The findings reveal the majority (54%) of companies expect their workforce to grow by at least six percent annually (25% expecting double-digit growth). At the same time, the retirement of Baby Boomers, declining birth rates and increased labour mobility all contribute to why 95% of respondents cite the talent shortage as a fundamental business challenge facing their organizations today. In particular, leadership talent will be at a premium as an ageing workforce results in the loss of 'knowledge workers' - those with leadership positions housing significant knowledge (70% of respondents anticipate a shortage of senior executives and senior leaders over the next three to five years). Developing leadership talent is cited as the most critical talent issue (67%), followed by retention of key talent (48%).

The problem goes beyond a lack of workers - to a lack of workers with the right skills. As the talent pool shrinks, finding critical skills to drive performance and growth will be paramount to success. The research findings reveal research and development skills are the most difficult to find in today's marketplace. In addition, 90% expect to be challenged to find technically skilled talent over the next three to five years, and 60% expect to face a high or moderate shortage of innovative and creative talent. To help reduce the skills-shortage burden, almost 80% of respondents feel employers and educational institutions need to work together to ensure new graduates are better prepared for work in the technology and telecommunications sectors.

Despite acknowledging these talent challenges, the vast majority of Canadian technology and telecommunications companies are confident of finding the right talent. Sixty-eight percent of respondents believe the skills they need to enable future growth are readily available in the labour market. However, the survey findings indicate that industry leaders might not have a clear picture of the talent they need.

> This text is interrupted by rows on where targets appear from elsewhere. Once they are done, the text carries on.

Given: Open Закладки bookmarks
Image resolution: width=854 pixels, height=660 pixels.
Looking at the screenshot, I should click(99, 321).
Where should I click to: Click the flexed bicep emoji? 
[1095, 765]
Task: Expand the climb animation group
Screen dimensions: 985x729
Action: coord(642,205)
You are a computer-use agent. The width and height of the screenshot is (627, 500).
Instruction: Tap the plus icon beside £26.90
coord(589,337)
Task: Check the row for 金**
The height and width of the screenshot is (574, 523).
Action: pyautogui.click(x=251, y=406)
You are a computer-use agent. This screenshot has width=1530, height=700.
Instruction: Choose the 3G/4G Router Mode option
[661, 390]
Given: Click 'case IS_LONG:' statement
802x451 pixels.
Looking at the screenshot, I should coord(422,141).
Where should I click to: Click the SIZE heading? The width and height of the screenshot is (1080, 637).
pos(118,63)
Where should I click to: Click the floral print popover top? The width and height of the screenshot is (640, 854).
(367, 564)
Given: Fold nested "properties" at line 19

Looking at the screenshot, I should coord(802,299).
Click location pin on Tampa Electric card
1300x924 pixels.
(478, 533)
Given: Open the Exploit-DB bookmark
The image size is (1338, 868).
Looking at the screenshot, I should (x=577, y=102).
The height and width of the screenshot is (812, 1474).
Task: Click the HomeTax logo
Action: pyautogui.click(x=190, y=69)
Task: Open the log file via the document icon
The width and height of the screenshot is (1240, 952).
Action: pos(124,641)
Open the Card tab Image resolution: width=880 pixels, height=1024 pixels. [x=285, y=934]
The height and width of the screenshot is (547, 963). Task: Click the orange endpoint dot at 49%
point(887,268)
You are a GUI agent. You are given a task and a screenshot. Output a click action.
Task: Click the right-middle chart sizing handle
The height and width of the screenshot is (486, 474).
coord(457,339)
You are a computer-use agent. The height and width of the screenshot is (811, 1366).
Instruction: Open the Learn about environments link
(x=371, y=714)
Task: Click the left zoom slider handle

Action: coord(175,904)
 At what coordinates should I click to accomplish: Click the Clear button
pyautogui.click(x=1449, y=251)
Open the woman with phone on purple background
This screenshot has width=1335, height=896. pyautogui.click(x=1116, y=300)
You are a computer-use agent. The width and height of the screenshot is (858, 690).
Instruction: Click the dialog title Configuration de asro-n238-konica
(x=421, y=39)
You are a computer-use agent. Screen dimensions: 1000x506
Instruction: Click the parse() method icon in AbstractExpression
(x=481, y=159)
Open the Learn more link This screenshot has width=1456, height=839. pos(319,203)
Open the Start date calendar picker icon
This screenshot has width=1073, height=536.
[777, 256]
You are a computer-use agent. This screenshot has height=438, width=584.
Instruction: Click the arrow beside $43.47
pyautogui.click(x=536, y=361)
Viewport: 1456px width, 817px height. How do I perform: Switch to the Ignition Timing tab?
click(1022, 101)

The majority of respondents (54%) note that demographic changes and pending skills shortages are discussed infrequently at a senior level. Nearly a third (32%) of participants said their organization has not yet defined a list of critical skills for future growth, while another 32% have only just started to do so - but have yet to complete the analysis.

When it comes to managing talent, the majority of companies continue to rely on traditional approaches to 'buying talent'. The survey findings reveal the majority (60%) of respondents plan to increase their investment in recruiting, with 67% rely on financial rewards and incentives as the most common strategy to attract and retain talent. However, numerous studies show that money is only a top priority when it is much too low and that it fails to address the long-term talent issue.

"As technology and telecommunications companies bid on increasingly scarce talent, at some point they will find the talent they need simply isn't available - at any price. While a company must offer competitive salaries and incentives, they must adopt a fresh approach to managing talent," noted, Richard Lee from Deloitte. "Companies that don't act now face a talent crisis down the road. The focus should be threefold - develop the workforce's skills and capabilities, deploy people on work that fits their skills and interests, and connect people with others through meaningful relationships. The first few steps companies must take are to engage in workforce planning, leadership development and succession planning. Ultimately, talent savvy companies will gain a significant competitive advantage in the marketplace over the long-term."

About Deloitte

Deloitte, one of Canada's leading professional services firms, provides audit, tax, consulting, and financial advisory services through more than 6,800 people in 51 offices. Deloitte operates in Quebec as Samson Belair/Deloitte & Touche s.e.n.c.r.l. The firm is dedicated to helping its clients and its people excel. Deloitte is the Canadian member firm of Deloitte Touche Tohmatsu.